The candidate’s comments were cited to confirm a preconceived notion that Romney is unfamiliar with the lives of average Americans.
When first reported on MSNBC, it was suggested that this was a “supermarket scanner” moment for Romney –harkening back to an incident in 1992 when then-president George H.W. Bush visited a grocer’s convention and was reported to be amazed by a common bar code scanner.
In some ways the two incidents were similar in that both were good examples of bad reporting. In Bush’s case — a New York Times reporter who wasn’t present took a pool report and came to conclusions that no one who WAS present observed. According to the urban myth investigation site Snopes, Bush was shown a newfangled scanner that could “weigh groceries and read mangled and torn bar codes.” Others who saw videotape of the encounter thought Bush was polite but if anything, bored. But the incorrect image of a baffled Bush lives on twenty years after the incident didn’t happen.

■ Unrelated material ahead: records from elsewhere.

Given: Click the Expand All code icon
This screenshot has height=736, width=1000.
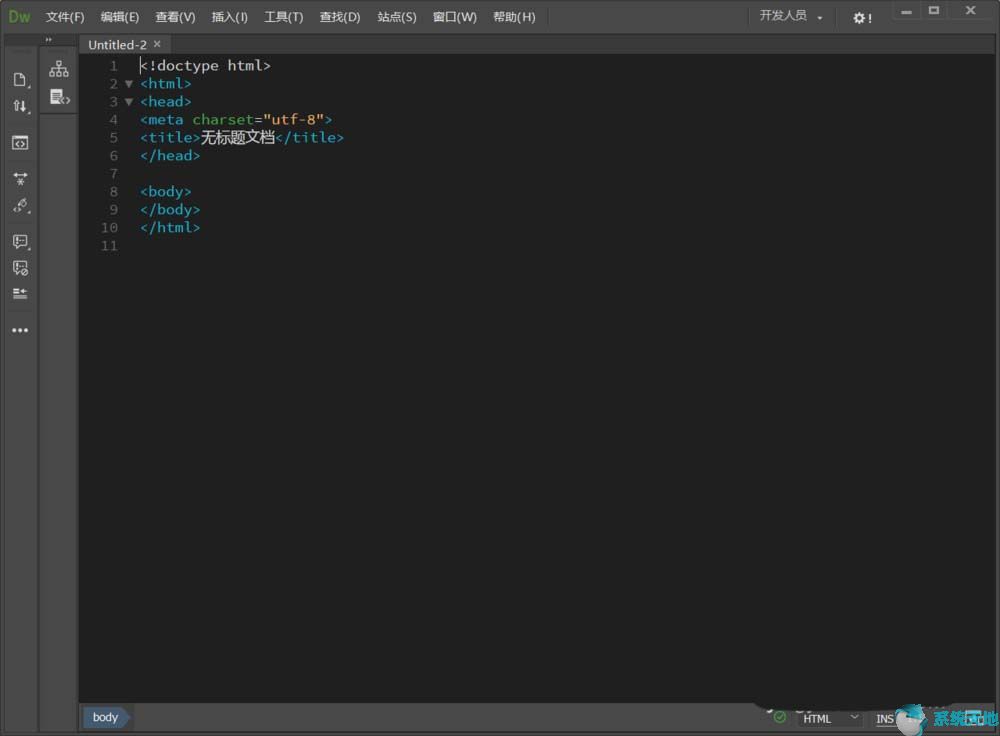Looking at the screenshot, I should (x=19, y=179).
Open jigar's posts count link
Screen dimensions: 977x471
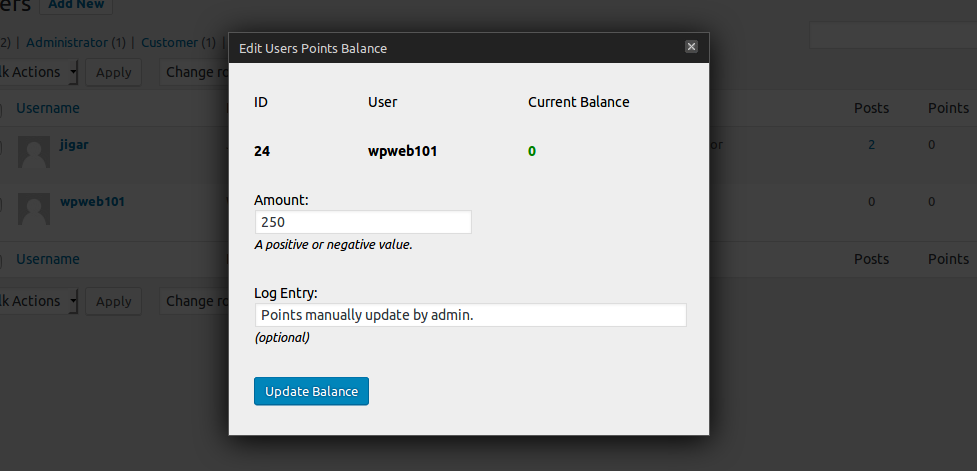click(x=871, y=145)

In Romney’s case, a full airing of his remarks would have shown that he was trying to compare the inefficiency of government with the innovation and efficiency of private sector places like Wawa. The reporting edited out all the context.
There are several lessons in this for those who deal with the media. First, it appears that the rhetorical device Romney was using in making the comparison was irony. Ironically, irony is almost always lost on the media.

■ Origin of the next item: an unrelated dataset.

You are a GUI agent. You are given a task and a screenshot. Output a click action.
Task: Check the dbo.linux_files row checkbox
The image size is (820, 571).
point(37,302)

Second, there are always well-known negative images of people and organizations. Fair or not, it behooves you not to play into those images or say or do anything which will allow your opponents to seize on it to prove their point. For example, to keep with the political theme here, that means Bill Clinton has to stay away from anything which would make it sound like he is a womanizer, Romney needs to stay away from anything which (fairly or not) sends a message that he is a clueless millionaire. You have to go into events thinking to yourself: “How can my remarks be taken out of context?” and guard against it.

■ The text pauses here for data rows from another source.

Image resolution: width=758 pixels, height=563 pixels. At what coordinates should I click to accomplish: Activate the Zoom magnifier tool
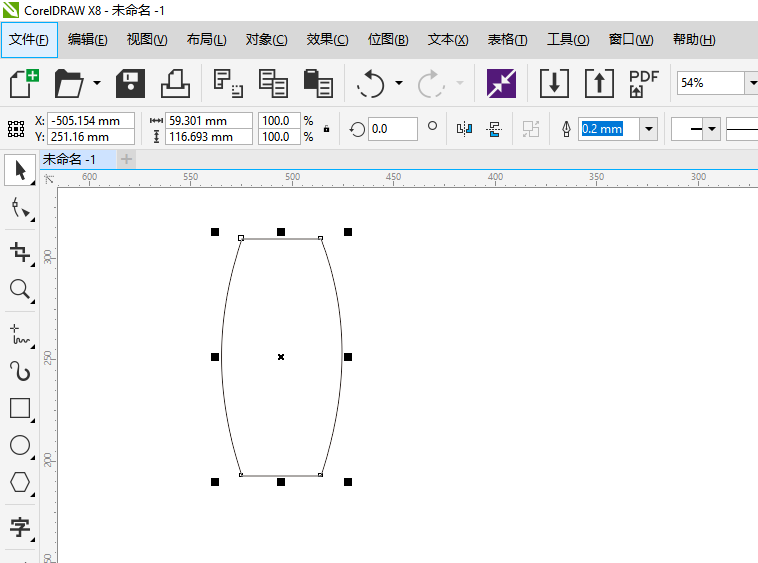point(19,290)
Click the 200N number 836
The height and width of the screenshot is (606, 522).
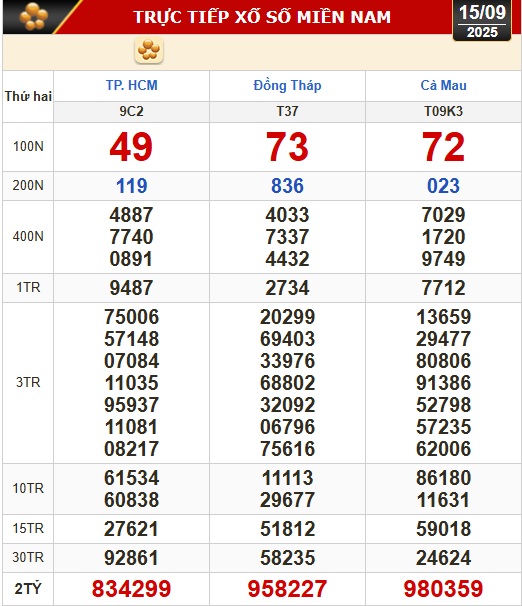[x=287, y=186]
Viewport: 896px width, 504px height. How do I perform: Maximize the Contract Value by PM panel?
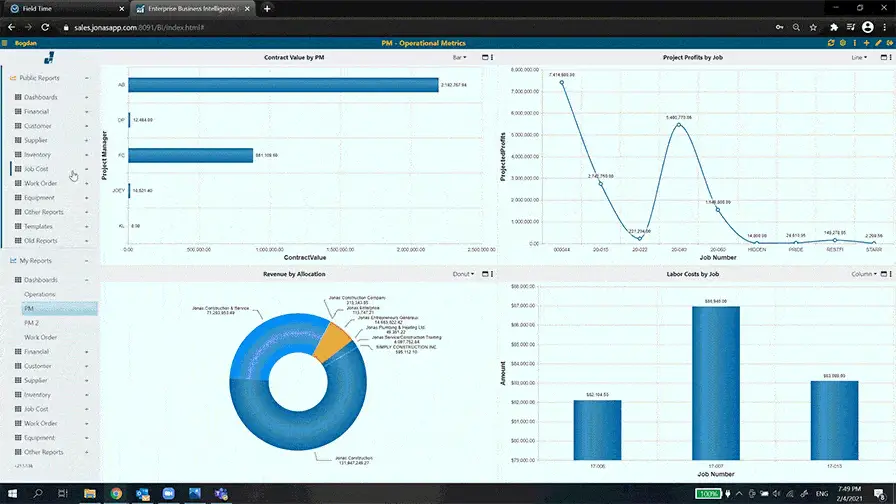pyautogui.click(x=483, y=58)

You also have to watch out for images just as much as words. Remember Senator John Kerry (who also was criticized for being a wealthy elitist) allowing pictures of himself windsurfing off Nantucket or Richard Nixon (criticized for being stiff) walking on a beach while wearing his dress shoes.
Finally, the lesson we draw from this incident is the importance of pushing back hard and immediately when your words or actions have been misconstrued.
Many of the media who were quick to report Romney’s remarks as a gaffe still haven’t reported the full context. The campaign should have been hammering those outlets immediately to obtain a more fair account. On the second day of the story MSNBC aired the full context but failed to offer any explanation or apology of leaving out the government efficiency comparison in the first place.
The airing of Romney’s remarks takes about three minutes. You don’t have that much time to make your point. Ramble on and the media quite likely will edit your remarks down to a much more soundbite-sized amount and you may well find the resulting product inedible.